## Exercise objective
Retype the lines from the one containing "You are a GUI" through the last line, both included, without any changes.

## Dataset content

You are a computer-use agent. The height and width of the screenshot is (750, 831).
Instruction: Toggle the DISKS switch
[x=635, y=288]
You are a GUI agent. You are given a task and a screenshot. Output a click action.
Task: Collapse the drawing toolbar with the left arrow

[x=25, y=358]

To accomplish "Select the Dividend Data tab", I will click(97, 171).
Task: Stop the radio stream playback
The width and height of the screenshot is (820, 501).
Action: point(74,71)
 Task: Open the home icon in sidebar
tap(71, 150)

## Right answer
You are a GUI agent. You are given a task and a screenshot. Output a click action.
Task: Collapse the drawing toolbar with the left arrow

[x=25, y=358]

To accomplish "Select the Dividend Data tab", I will click(97, 171).
Task: Stop the radio stream playback
The width and height of the screenshot is (820, 501).
Action: point(74,71)
 Task: Open the home icon in sidebar
tap(71, 150)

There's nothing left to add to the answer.